A Different Street Fight in Iraq
U.S. General Turns to Public Works in Battle for Hearts and Minds
By Scott Wilson
Washington Post Foreign Service
Thursday, May 27, 2004; Page A01
BAGHDAD, May 26 -- The American counterinsurgency effort in Iraq's largest urban war zone is being fought in the sewers. Maj. Gen. Peter Chiarelli, an earnest tank officer who recalled that he once dreamed of commanding "large mechanized formations across vast open deserts," is instead knee-deep in a very different fight.
The recently arrived commander of the Army's 1st Cavalry Division pulled up Wednesday to a trash-strewn lot in Al-Rashid, a treacherous southern suburb of Baghdad. A moat of sewage ringed the neighborhood, giving off an eye-watering stench in the noon sun. People assembled before easels and a podium. In front of them, huge pipes, pieces for a sewer system in a neighborhood that has never had one, waited to be set into the cracked mud.
"Your struggle is not with the occupation," Chiarelli told the several dozen community leaders and a pack of local reporters seated on plastic chairs before him. "Your struggle is right before your eyes."
A career tank officer who once taught political science at West Point, Chiarelli contends that public works projects may be more effective than guns in deciding the future of Iraq. He said he fears that time might be running out for the U.S. occupation after a year of enduring war and sluggish reconstruction that has left many Iraqis not knowing where to turn.
Chiarelli, the U.S. officer responsible for greater Baghdad, is among a number of commanders in Iraq who blame the U.S. civilian authority for many of the missteps that have plagued the occupation and turned many Iraqis against U.S. forces. The U.S. effort to improve the lives of ordinary Iraqis, hailed by President Bush this week as a notable achievement over a difficult year of occupation, has been largely forgotten in the recent surge of violence.

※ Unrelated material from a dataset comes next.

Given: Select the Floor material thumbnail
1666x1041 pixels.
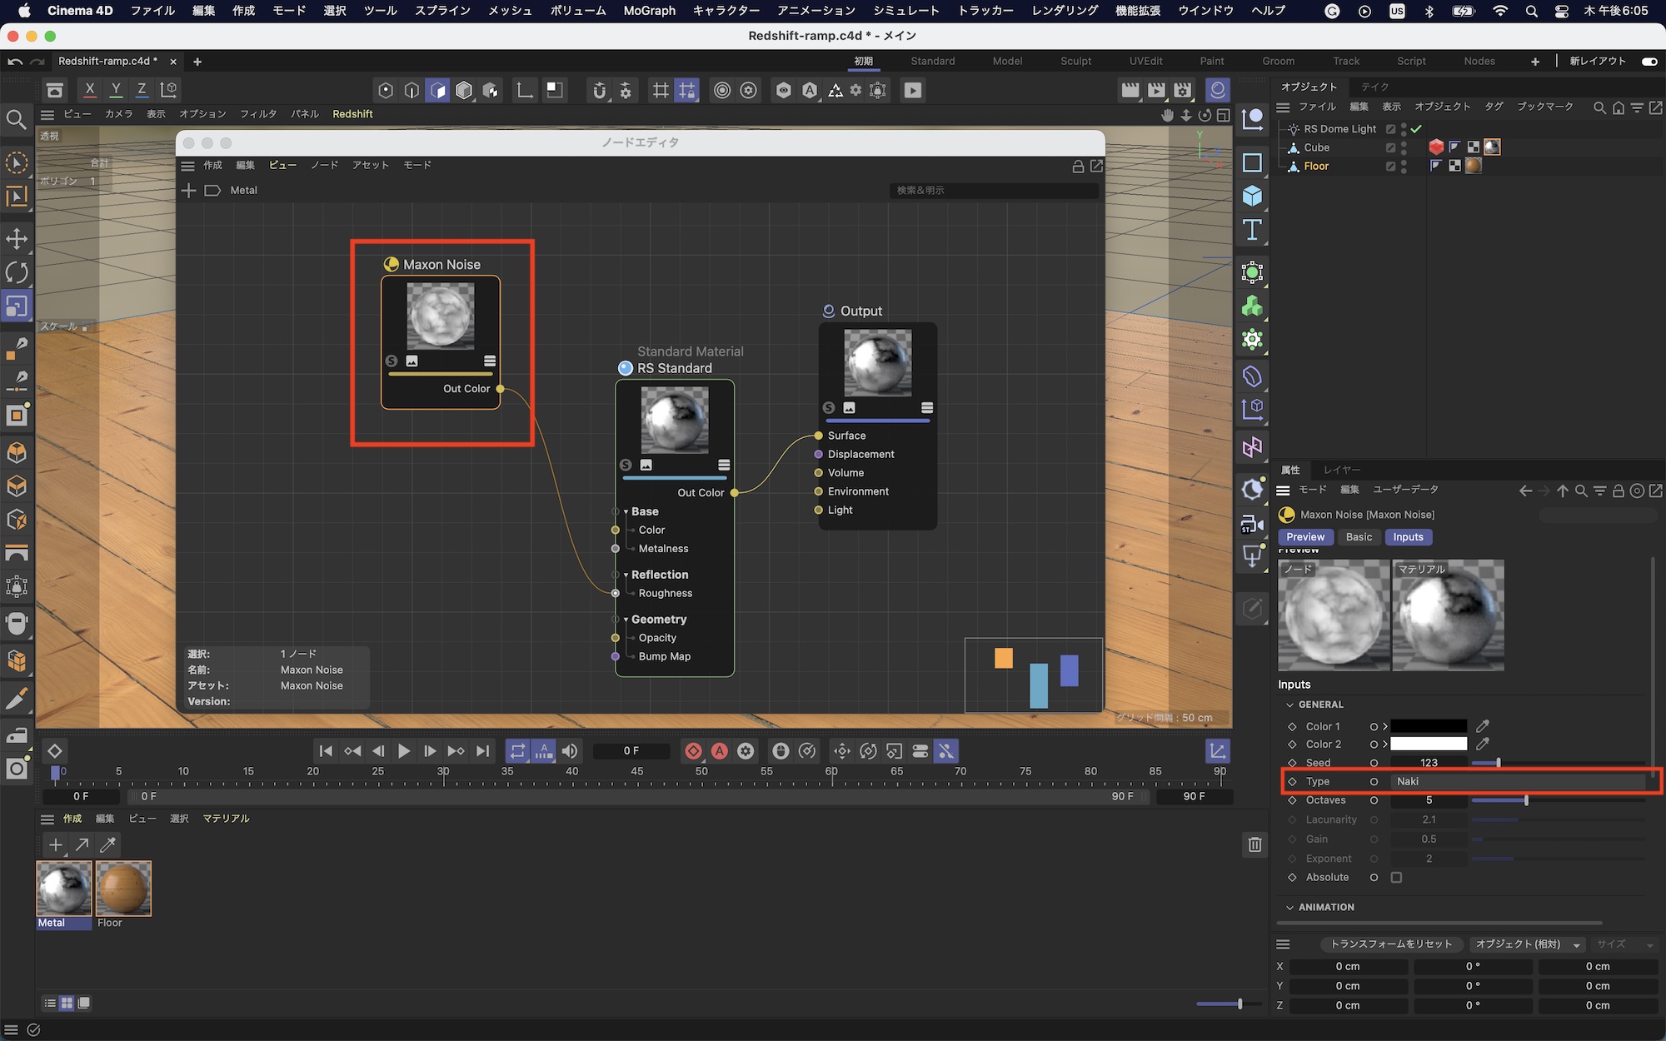Looking at the screenshot, I should coord(123,889).
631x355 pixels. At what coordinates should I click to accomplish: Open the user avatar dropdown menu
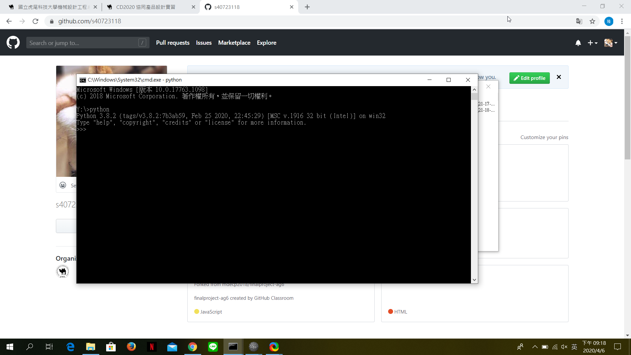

The armed resistance has targeted U.S. reconstruction efforts in the hopes of demonstrating to Iraqis that the U.S. occupation, despite its $18.4 billion development budget, has been a failure. If the resistance is successful, U.S. officials here fear, the Iraqi government scheduled to assume political authority from the Americans on June 30 would begin with very little public support.
Chiarelli described the next five weeks as the equivalent of an election campaign, and he said he intends to win it by drawing on lessons he once imparted to students: Understand your constituency and deliver on promises. He is targeting Iraq's "fence-sitters," his term for the mostly poor or barely middle-class Iraqis who he estimates account for 40 percent of the population.
They are deciding now, as the handover date approaches, whether to back the next government or an insurgency working in such neighborhoods as Al-Rashid to undermine it.
Chiarelli is tall and lanky, standing a head higher than most of his officers or the Iraqis he works with. His face is long, and his short black hair is graying at the temples. His arrival in March coincided with an upsurge in armed resistance, and he worries that beleaguered Iraqis may turn to the insurgency after months of neglect by U.S. civilian officials.
In a convoy of armored Humvees, Chiarelli rumbled Wednesday into a section of Al-Rashid known as Al-Shurta, the Arabic word for police. During ousted president Saddam Hussein's rule, members of Hussein's security services received free houses in the neighborhood. U.S. officials say those disaffected officials make up the backbone of the resistance.
Chiarelli kicked off two sewer projects that will cost $31 million, part of a $240 million pot of money he has to spend on public works construction and power generation. Instead of hiring private contractors, Chiarelli intends to turn senior military officers into project managers, saving the high security costs that have become a part of doing business in Iraq.
To prepare for the rebuilding, Chiarelli sent his brigade commanders to four months of civil affairs training, including a three-day seminar with the city planning department of Austin. From headquarters on the Baghdad International Airport grounds, the division peppers Austin planners daily with questions over a direct Internet link.
But those early perceptions of a nation-building operation vanished in the first days after the division's arrival. Intense street fighting in the concrete mazes of Al-Rashid, Sadr City and the town of Abu Ghraib during the first weeks of April stunned Chiarelli and his senior officers at a time when they expected to be dealing with the conflicting interests of Iraqi civil society. "If you'd have told me I was going to lose 36 soldiers in less than 45 days," said Chiarelli, his voice trailing off. He commands about 15,000 troops here. "The key to winning this is that we've got to show them progress."
"We're fighting at night and building by day," said Col. Steve Lanza, the burly, affable brigade commander from Brooklyn, N.Y., in charge of southern Baghdad.